* start *

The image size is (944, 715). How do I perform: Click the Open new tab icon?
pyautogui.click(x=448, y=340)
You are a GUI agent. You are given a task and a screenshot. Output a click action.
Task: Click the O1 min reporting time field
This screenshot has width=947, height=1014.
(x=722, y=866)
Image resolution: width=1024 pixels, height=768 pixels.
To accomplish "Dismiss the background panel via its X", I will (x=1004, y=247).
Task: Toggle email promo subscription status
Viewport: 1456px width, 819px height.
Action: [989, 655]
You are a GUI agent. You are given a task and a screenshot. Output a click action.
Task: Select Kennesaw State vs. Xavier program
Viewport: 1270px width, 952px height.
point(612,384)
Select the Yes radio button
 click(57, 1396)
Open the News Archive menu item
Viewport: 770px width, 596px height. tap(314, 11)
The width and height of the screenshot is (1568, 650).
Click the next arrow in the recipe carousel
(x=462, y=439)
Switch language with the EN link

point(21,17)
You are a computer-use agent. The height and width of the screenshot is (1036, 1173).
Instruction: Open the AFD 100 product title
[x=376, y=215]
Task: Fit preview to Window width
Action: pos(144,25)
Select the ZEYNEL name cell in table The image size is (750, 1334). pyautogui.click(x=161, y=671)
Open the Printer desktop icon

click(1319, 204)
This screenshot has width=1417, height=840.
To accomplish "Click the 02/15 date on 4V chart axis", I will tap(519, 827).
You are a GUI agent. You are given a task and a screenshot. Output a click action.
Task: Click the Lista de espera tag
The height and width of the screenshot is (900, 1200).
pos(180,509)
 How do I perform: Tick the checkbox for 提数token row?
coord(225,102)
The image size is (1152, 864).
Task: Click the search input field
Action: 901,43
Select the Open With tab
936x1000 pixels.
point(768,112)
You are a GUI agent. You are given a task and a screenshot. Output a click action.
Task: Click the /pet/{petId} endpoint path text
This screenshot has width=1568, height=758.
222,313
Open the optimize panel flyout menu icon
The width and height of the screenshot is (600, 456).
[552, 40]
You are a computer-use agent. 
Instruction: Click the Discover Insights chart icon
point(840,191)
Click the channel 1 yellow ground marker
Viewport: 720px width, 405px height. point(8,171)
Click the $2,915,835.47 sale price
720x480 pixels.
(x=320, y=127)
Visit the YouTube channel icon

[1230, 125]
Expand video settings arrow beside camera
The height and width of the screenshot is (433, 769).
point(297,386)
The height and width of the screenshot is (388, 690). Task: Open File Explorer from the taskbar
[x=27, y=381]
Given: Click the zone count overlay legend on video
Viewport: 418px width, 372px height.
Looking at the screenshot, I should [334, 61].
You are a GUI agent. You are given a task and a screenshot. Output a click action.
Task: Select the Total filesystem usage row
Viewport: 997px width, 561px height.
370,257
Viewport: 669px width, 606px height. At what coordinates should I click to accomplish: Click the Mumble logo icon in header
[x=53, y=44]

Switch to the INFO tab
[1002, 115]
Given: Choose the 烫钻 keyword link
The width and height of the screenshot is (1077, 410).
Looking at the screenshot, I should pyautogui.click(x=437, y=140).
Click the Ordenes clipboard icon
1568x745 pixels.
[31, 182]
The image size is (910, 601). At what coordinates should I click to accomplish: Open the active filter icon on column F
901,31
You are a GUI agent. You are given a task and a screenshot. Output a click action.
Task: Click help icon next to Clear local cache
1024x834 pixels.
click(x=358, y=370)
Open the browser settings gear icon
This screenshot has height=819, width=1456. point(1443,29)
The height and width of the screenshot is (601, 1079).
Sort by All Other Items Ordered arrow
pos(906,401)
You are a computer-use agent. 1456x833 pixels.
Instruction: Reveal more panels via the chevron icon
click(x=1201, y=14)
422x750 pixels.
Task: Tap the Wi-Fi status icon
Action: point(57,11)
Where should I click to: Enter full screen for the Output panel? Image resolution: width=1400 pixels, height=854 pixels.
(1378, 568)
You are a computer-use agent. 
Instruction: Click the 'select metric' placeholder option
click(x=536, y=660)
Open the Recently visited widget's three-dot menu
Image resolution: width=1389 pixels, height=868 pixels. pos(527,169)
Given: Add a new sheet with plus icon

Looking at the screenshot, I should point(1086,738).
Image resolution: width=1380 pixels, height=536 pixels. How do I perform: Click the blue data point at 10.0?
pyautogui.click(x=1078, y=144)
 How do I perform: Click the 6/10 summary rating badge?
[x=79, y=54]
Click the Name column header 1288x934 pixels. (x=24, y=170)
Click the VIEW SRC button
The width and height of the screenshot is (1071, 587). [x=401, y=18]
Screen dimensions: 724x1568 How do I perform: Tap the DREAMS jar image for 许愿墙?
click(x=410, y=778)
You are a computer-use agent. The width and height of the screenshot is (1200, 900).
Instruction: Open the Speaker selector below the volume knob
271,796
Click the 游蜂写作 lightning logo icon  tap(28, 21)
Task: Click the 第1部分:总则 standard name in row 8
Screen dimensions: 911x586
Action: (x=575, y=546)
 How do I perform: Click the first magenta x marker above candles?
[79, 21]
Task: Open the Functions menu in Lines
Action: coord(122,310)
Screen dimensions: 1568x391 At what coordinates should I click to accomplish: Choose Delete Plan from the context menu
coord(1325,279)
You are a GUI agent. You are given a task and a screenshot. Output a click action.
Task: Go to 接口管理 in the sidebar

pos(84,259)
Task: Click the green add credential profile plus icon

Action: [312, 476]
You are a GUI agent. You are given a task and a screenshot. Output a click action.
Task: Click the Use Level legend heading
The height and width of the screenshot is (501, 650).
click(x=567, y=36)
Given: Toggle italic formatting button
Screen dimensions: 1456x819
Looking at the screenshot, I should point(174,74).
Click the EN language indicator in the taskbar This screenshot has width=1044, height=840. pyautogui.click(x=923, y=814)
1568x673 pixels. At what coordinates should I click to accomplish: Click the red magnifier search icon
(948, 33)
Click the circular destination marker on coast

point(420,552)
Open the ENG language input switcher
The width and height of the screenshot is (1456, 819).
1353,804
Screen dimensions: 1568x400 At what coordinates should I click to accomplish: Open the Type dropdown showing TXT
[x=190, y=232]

* end *

Aim of the task
Return every line of the items above without any changes.

Written solution
The image size is (944, 715). How do I perform: Click the Open new tab icon?
pyautogui.click(x=448, y=340)
You are a GUI agent. You are given a task and a screenshot. Output a click action.
Task: Click the O1 min reporting time field
This screenshot has width=947, height=1014.
(x=722, y=866)
Image resolution: width=1024 pixels, height=768 pixels.
To accomplish "Dismiss the background panel via its X", I will (x=1004, y=247).
Task: Toggle email promo subscription status
Viewport: 1456px width, 819px height.
Action: [989, 655]
You are a GUI agent. You are given a task and a screenshot. Output a click action.
Task: Select Kennesaw State vs. Xavier program
Viewport: 1270px width, 952px height.
point(612,384)
Select the Yes radio button
 click(57, 1396)
Open the News Archive menu item
Viewport: 770px width, 596px height. tap(314, 11)
The width and height of the screenshot is (1568, 650).
Click the next arrow in the recipe carousel
(x=462, y=439)
Switch language with the EN link

point(21,17)
You are a computer-use agent. The height and width of the screenshot is (1036, 1173).
Instruction: Open the AFD 100 product title
[x=376, y=215]
Task: Fit preview to Window width
Action: pos(144,25)
Select the ZEYNEL name cell in table The image size is (750, 1334). pyautogui.click(x=161, y=671)
Open the Printer desktop icon

click(1319, 204)
This screenshot has width=1417, height=840.
To accomplish "Click the 02/15 date on 4V chart axis", I will tap(519, 827).
You are a GUI agent. You are given a task and a screenshot. Output a click action.
Task: Click the Lista de espera tag
The height and width of the screenshot is (900, 1200).
pos(180,509)
 How do I perform: Tick the checkbox for 提数token row?
coord(225,102)
The image size is (1152, 864).
Task: Click the search input field
Action: 901,43
Select the Open With tab
936x1000 pixels.
point(768,112)
You are a GUI agent. You are given a task and a screenshot. Output a click action.
Task: Click the /pet/{petId} endpoint path text
This screenshot has width=1568, height=758.
222,313
Open the optimize panel flyout menu icon
The width and height of the screenshot is (600, 456).
[552, 40]
You are a computer-use agent. 
Instruction: Click the Discover Insights chart icon
point(840,191)
Click the channel 1 yellow ground marker
Viewport: 720px width, 405px height. point(8,171)
Click the $2,915,835.47 sale price
720x480 pixels.
(x=320, y=127)
Visit the YouTube channel icon

[1230, 125]
Expand video settings arrow beside camera
The height and width of the screenshot is (433, 769).
point(297,386)
The height and width of the screenshot is (388, 690). Task: Open File Explorer from the taskbar
[x=27, y=381]
Given: Click the zone count overlay legend on video
Viewport: 418px width, 372px height.
Looking at the screenshot, I should [334, 61].
You are a GUI agent. You are given a task and a screenshot. Output a click action.
Task: Select the Total filesystem usage row
Viewport: 997px width, 561px height.
370,257
Viewport: 669px width, 606px height. At what coordinates should I click to accomplish: Click the Mumble logo icon in header
[x=53, y=44]

Switch to the INFO tab
[1002, 115]
Given: Choose the 烫钻 keyword link
The width and height of the screenshot is (1077, 410).
Looking at the screenshot, I should pyautogui.click(x=437, y=140).
Click the Ordenes clipboard icon
1568x745 pixels.
[31, 182]
The image size is (910, 601). At what coordinates should I click to accomplish: Open the active filter icon on column F
901,31
You are a GUI agent. You are given a task and a screenshot. Output a click action.
Task: Click help icon next to Clear local cache
1024x834 pixels.
click(x=358, y=370)
Open the browser settings gear icon
This screenshot has height=819, width=1456. point(1443,29)
The height and width of the screenshot is (601, 1079).
Sort by All Other Items Ordered arrow
pos(906,401)
You are a computer-use agent. 1456x833 pixels.
Instruction: Reveal more panels via the chevron icon
click(x=1201, y=14)
422x750 pixels.
Task: Tap the Wi-Fi status icon
Action: point(57,11)
Where should I click to: Enter full screen for the Output panel? Image resolution: width=1400 pixels, height=854 pixels.
(1378, 568)
You are a computer-use agent. 
Instruction: Click the 'select metric' placeholder option
click(x=536, y=660)
Open the Recently visited widget's three-dot menu
Image resolution: width=1389 pixels, height=868 pixels. pos(527,169)
Given: Add a new sheet with plus icon

Looking at the screenshot, I should point(1086,738).
Image resolution: width=1380 pixels, height=536 pixels. How do I perform: Click the blue data point at 10.0?
pyautogui.click(x=1078, y=144)
 How do I perform: Click the 6/10 summary rating badge?
[x=79, y=54]
Click the Name column header 1288x934 pixels. (x=24, y=170)
Click the VIEW SRC button
The width and height of the screenshot is (1071, 587). [x=401, y=18]
Screen dimensions: 724x1568 How do I perform: Tap the DREAMS jar image for 许愿墙?
click(x=410, y=778)
You are a computer-use agent. The width and height of the screenshot is (1200, 900).
Instruction: Open the Speaker selector below the volume knob
271,796
Click the 游蜂写作 lightning logo icon  tap(28, 21)
Task: Click the 第1部分:总则 standard name in row 8
Screen dimensions: 911x586
Action: (x=575, y=546)
 How do I perform: Click the first magenta x marker above candles?
[79, 21]
Task: Open the Functions menu in Lines
Action: coord(122,310)
Screen dimensions: 1568x391 At what coordinates should I click to accomplish: Choose Delete Plan from the context menu
coord(1325,279)
You are a GUI agent. You are given a task and a screenshot. Output a click action.
Task: Go to 接口管理 in the sidebar

pos(84,259)
Task: Click the green add credential profile plus icon

Action: [312, 476]
You are a GUI agent. You are given a task and a screenshot. Output a click action.
Task: Click the Use Level legend heading
The height and width of the screenshot is (501, 650).
click(x=567, y=36)
Given: Toggle italic formatting button
Screen dimensions: 1456x819
Looking at the screenshot, I should point(174,74).
Click the EN language indicator in the taskbar This screenshot has width=1044, height=840. pyautogui.click(x=923, y=814)
1568x673 pixels. At what coordinates should I click to accomplish: Click the red magnifier search icon
(948, 33)
Click the circular destination marker on coast

point(420,552)
Open the ENG language input switcher
The width and height of the screenshot is (1456, 819).
1353,804
Screen dimensions: 1568x400 At what coordinates should I click to accomplish: Open the Type dropdown showing TXT
[x=190, y=232]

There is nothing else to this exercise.